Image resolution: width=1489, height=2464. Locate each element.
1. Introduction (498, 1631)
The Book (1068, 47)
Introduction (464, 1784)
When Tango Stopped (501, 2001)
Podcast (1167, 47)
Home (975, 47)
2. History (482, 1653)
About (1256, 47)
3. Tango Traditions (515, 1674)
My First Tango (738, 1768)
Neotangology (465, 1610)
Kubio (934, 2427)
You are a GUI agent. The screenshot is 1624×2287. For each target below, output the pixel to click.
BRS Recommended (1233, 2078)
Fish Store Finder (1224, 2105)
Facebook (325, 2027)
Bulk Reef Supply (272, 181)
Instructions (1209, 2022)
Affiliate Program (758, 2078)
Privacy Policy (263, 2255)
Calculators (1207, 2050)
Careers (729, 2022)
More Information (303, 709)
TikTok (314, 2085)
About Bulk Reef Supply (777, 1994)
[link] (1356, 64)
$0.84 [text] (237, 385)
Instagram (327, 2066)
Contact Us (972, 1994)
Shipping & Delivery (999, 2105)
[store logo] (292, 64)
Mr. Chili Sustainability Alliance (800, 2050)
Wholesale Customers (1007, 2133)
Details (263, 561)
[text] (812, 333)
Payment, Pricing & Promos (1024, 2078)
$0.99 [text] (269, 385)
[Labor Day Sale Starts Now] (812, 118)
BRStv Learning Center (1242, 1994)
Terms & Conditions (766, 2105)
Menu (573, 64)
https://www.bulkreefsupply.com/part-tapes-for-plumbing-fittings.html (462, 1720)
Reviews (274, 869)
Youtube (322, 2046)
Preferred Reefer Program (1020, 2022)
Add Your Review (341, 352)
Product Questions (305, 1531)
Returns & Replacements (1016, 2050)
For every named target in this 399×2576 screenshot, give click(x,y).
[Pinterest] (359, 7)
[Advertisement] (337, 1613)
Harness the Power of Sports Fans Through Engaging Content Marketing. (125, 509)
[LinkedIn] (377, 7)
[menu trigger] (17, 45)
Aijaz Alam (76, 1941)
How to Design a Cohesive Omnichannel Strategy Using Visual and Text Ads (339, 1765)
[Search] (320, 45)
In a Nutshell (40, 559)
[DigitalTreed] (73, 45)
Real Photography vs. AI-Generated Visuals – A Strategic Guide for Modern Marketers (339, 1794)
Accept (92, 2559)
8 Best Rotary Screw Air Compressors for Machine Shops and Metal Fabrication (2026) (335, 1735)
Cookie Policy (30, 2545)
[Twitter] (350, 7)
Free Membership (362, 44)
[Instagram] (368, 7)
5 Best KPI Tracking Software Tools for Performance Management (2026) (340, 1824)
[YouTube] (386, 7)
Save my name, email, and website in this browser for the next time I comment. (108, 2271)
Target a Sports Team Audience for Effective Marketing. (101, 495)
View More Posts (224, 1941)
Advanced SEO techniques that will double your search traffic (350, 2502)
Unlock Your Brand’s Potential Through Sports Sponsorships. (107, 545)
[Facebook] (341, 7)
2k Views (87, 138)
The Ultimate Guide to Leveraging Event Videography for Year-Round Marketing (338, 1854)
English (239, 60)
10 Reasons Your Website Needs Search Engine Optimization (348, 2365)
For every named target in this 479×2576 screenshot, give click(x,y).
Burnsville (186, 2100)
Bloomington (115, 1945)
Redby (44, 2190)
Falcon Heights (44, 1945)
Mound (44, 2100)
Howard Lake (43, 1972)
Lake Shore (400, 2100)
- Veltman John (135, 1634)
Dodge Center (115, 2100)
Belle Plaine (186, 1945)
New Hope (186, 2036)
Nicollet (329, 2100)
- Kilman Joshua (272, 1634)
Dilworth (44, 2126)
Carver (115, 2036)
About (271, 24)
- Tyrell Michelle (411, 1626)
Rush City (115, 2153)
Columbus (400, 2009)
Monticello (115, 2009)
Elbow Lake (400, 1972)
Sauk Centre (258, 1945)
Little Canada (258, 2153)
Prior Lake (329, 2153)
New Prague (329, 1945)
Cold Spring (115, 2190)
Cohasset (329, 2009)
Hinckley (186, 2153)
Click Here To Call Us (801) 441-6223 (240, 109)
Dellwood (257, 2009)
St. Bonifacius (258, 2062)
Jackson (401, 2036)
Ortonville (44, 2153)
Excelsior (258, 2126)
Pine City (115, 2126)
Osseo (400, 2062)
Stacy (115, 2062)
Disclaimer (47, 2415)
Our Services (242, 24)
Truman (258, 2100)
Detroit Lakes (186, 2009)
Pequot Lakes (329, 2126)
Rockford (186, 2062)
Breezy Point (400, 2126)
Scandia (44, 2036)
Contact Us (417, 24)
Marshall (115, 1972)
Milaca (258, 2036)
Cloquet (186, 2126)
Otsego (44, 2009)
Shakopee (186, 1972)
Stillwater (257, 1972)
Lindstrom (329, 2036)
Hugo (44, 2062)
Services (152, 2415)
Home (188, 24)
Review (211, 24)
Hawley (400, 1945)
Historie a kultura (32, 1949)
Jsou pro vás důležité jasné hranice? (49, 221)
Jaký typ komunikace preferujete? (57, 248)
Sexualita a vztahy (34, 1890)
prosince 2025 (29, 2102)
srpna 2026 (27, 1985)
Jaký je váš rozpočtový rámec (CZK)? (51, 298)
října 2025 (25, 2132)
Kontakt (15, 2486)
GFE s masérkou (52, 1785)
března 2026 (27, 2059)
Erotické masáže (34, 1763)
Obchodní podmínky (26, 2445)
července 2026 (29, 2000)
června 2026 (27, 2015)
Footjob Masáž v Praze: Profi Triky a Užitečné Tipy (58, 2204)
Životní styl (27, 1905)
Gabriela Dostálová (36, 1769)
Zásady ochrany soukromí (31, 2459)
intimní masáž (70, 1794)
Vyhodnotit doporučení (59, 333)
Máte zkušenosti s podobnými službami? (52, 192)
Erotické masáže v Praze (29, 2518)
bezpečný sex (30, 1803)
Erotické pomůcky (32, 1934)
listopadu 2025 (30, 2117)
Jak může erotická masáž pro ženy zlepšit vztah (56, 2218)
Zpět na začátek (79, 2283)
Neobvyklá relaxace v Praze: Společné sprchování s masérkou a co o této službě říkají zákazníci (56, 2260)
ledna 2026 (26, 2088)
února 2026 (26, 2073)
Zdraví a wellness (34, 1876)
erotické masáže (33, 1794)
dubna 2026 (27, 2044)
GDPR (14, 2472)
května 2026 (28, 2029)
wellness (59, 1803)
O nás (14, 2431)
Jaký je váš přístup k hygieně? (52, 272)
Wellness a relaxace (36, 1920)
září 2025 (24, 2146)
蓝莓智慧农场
********
> Try it
Scan the entries above for the line containing "června 2026 (27, 2015)", and copy it and all lines after it exactly, down to and including the line containing "Erotické pomůcky (32, 1934)".

> Answer to this exercise
června 2026 (27, 2015)
Footjob Masáž v Praze: Profi Triky a Užitečné Tipy (58, 2204)
Životní styl (27, 1905)
Gabriela Dostálová (36, 1769)
Zásady ochrany soukromí (31, 2459)
intimní masáž (70, 1794)
Vyhodnotit doporučení (59, 333)
Máte zkušenosti s podobnými službami? (52, 192)
Erotické masáže v Praze (29, 2518)
bezpečný sex (30, 1803)
Erotické pomůcky (32, 1934)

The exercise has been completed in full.